*TASK INSTRUCTIONS*: Each line from the one containing "The height and width of the screenshot is (696, 1070)." onward, through the end of the entries, is to be transcribed exactly; nothing else is to be included.

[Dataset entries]
>>>

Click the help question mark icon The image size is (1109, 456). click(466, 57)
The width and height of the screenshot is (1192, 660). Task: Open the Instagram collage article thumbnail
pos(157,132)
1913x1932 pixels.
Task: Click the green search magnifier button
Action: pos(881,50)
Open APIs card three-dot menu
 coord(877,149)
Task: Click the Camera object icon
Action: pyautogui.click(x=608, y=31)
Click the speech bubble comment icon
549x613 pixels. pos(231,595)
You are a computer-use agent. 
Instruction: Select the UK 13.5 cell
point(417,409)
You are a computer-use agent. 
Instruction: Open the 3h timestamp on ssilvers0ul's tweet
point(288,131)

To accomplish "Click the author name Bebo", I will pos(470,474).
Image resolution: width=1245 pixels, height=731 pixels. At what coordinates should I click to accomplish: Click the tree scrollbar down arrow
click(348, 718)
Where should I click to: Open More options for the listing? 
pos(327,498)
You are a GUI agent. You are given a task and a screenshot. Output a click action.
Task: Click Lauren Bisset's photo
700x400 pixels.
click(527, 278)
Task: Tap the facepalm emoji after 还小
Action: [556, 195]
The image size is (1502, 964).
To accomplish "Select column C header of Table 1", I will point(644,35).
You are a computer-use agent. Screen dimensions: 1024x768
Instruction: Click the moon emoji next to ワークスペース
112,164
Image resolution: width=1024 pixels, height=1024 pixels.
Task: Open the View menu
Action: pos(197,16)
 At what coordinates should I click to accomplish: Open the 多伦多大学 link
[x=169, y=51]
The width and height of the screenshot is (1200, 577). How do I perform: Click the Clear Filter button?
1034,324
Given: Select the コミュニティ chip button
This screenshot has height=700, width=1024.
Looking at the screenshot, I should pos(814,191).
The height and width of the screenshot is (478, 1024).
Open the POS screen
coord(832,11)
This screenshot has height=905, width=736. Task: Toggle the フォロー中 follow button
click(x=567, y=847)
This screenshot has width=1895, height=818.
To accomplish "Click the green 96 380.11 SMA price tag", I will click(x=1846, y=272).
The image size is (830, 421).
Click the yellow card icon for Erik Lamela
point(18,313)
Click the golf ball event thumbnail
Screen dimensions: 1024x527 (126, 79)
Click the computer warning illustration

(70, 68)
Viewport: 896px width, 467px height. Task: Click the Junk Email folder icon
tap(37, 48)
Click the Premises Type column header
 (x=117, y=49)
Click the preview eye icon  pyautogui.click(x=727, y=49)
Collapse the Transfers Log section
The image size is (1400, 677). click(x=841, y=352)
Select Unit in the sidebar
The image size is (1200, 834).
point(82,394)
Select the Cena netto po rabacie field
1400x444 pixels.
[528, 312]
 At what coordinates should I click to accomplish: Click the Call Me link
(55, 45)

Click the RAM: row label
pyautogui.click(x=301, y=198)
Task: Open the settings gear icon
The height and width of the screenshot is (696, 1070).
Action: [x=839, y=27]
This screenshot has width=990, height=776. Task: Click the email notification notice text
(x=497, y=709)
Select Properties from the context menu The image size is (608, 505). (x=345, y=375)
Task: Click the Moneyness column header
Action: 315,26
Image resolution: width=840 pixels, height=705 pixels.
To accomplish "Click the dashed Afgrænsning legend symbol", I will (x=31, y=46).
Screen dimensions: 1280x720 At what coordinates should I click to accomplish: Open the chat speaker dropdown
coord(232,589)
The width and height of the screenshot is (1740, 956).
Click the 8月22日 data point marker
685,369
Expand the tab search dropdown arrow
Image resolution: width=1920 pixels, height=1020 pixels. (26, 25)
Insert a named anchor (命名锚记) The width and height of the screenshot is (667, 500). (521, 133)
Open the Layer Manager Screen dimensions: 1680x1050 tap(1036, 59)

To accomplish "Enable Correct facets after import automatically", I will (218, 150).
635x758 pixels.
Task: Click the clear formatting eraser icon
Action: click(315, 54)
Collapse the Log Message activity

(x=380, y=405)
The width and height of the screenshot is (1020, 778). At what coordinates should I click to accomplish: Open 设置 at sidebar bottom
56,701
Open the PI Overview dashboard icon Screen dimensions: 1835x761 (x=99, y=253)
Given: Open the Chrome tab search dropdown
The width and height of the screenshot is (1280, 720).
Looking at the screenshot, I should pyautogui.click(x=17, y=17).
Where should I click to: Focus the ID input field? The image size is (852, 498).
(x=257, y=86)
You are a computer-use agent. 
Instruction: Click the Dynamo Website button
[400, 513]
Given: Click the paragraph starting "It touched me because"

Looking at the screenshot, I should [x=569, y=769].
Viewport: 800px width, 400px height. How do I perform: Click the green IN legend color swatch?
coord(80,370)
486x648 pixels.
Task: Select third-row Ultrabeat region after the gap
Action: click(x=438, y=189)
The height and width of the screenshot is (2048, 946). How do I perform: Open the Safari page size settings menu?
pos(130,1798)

<<<

*ANSWER SPACE*:
The height and width of the screenshot is (696, 1070).
Action: [x=839, y=27]
This screenshot has width=990, height=776. Task: Click the email notification notice text
(x=497, y=709)
Select Properties from the context menu The image size is (608, 505). (x=345, y=375)
Task: Click the Moneyness column header
Action: 315,26
Image resolution: width=840 pixels, height=705 pixels.
To accomplish "Click the dashed Afgrænsning legend symbol", I will (x=31, y=46).
Screen dimensions: 1280x720 At what coordinates should I click to accomplish: Open the chat speaker dropdown
coord(232,589)
The width and height of the screenshot is (1740, 956).
Click the 8月22日 data point marker
685,369
Expand the tab search dropdown arrow
Image resolution: width=1920 pixels, height=1020 pixels. (26, 25)
Insert a named anchor (命名锚记) The width and height of the screenshot is (667, 500). (521, 133)
Open the Layer Manager Screen dimensions: 1680x1050 tap(1036, 59)

To accomplish "Enable Correct facets after import automatically", I will (218, 150).
635x758 pixels.
Task: Click the clear formatting eraser icon
Action: click(315, 54)
Collapse the Log Message activity

(x=380, y=405)
The width and height of the screenshot is (1020, 778). At what coordinates should I click to accomplish: Open 设置 at sidebar bottom
56,701
Open the PI Overview dashboard icon Screen dimensions: 1835x761 (x=99, y=253)
Given: Open the Chrome tab search dropdown
The width and height of the screenshot is (1280, 720).
Looking at the screenshot, I should pyautogui.click(x=17, y=17).
Where should I click to: Focus the ID input field? The image size is (852, 498).
(x=257, y=86)
You are a computer-use agent. 
Instruction: Click the Dynamo Website button
[400, 513]
Given: Click the paragraph starting "It touched me because"

Looking at the screenshot, I should [x=569, y=769].
Viewport: 800px width, 400px height. How do I perform: Click the green IN legend color swatch?
coord(80,370)
486x648 pixels.
Task: Select third-row Ultrabeat region after the gap
Action: click(x=438, y=189)
The height and width of the screenshot is (2048, 946). How do I perform: Open the Safari page size settings menu?
pos(130,1798)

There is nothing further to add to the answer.